Il mercato potenziale è enorme: secondo una ricerca della società ArcView, le vendite di cannabis legale aumenteranno del 64% tra il 2013 e il 2014, da 1,4 miliardi a 2,34 miliardi di dollari.

Ancora una svolta antiproibizionista, rileva Giovanni D’Agata. Dopo l’Uruguay, paese recentemente rimbalzato sulle cronache per aver legalizzato a livello nazionale la produzione e la vendita della “cannabis”, è una tra gli stati che si vanta di essere tra le democrazie più compiute e avanzate a provare questa sfida alla criminalità organizzata anche forse con malcelate esigenze di bilancio per il gran business connesso a tale commercio.

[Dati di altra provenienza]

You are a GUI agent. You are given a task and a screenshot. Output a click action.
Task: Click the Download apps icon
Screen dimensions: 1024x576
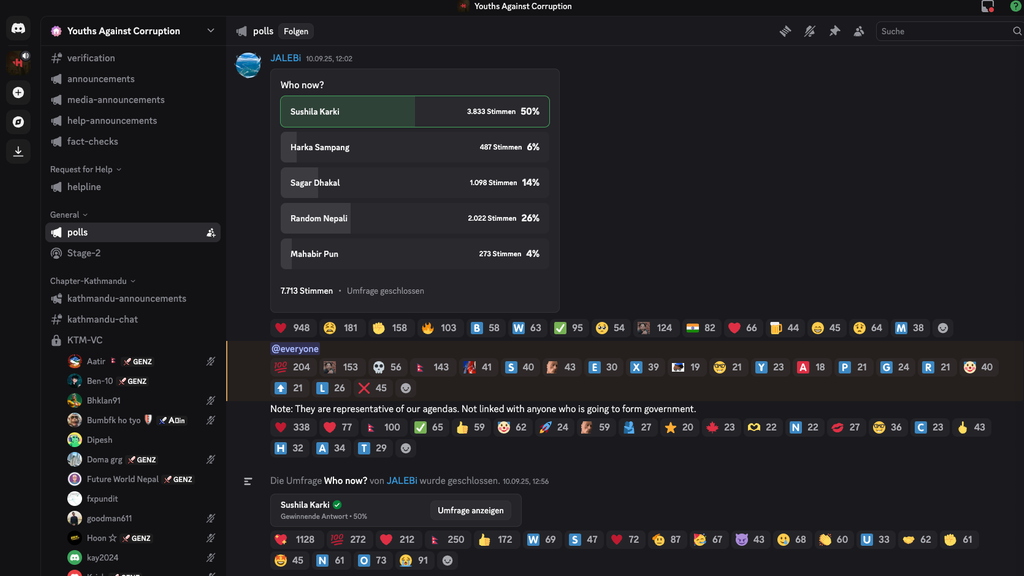18,152
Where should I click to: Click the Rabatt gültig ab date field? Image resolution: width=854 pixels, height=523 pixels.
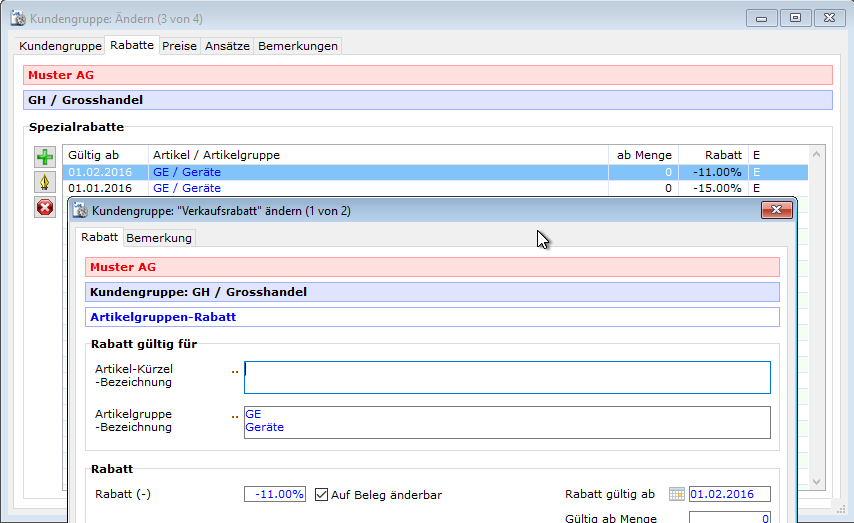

Che forse sia giunto il momento anche per l’Italia di finirla con la bigotteria diffusa che nei fatti consente a migliaia d’italiani, spesso giovani e giovanissimi, di provare il “proibito” foraggiando le varie criminalità che dai ricchi e copiosi traffici di marijuana e derivati incassa milioni e milioni di euro ogni anno?

(ndr)
I punti di vista sono tutti rispettabili, ma non ci pare che dove l’antiproibizionismo è venuto meno i problemi legata alla salute dei giovani sia migliorato, anzi.
Forse se lo stato italiano, la guerra alla droga la facesse sul serio e non con le chiacchiere, se i gruppi politici, gli intellettuali, i cineasti, i cantautori, non parlassero della droga come qualcosa da provare per essere moderni e alla moda, forse, i giovani cercherebbero altre strade per trasgredire, forse…

 

A cura di un ragazzo di un liceo.
Al di là di tutte le argomentazioni mediche, etiche e salutistiche, uno dei punti su cui poggia la discussione sulla legalizzazione delle droghe “leggere” riguarda l’opportunità di regolamentarne la vendita per sottrarre profitti a chi gestisce lo spaccio.
La messa fuori legge della vendita di stupefacenti relega questo “mercato” a pusher, a loro volta collegati a organizzazioni più forti sopra di loro, che fanno fortuna completamente fuori dalla legalità e dall’imposizione fiscale.
La fine del proibizionismo consentirebbe invece di distribuire le sostanze attraverso canali legali e quindi di scavare economicamente intorno alle radici degli spacciatori.
Persino a livello di conversazione questa cosa è stata duramente rinfacciata a me che vi scrivo: “Voi proibizionisti, con la vostra ottusità, regalate palate di soldi ai criminali. Fateci comprare le canne in modo legale”.
Ma il fatto di voler buttare in contabilità una questione delicata come questa rivela tutta la pochezza del campo antiproibizionista.
Io, così come la maggior parte delle persone contrarie alla vendita legale di droghe, agisco in perfetta coerenza e non ho mai consumato stupefacenti, leggeri, pesanti o intermedi che siano. Pertanto affermazioni come quelle sopra non mi toccano affatto.
Chi non consuma droghe non fa guadagnare un solo centesimo al mondo criminale che le spaccia.
Al contrario è chi si riempie la bocca di argomentazioni come quella riportata che fa guadagnare fior di quattrini alla malavita, acquistando droga pur sapendo dove andranno a finire i suoi soldi.
Rompiamo quindi con le ipocrisie.
L’argomentazione economica degli antipro è solo un patetico tentativo di lavarsi la coscienza con la pretesa di voler continuare a rollare erba senza il peso morale di aver ingrassato qualche spacciatore.
A costoro rispondo: se non volete arricchire i criminali, non drogatevi.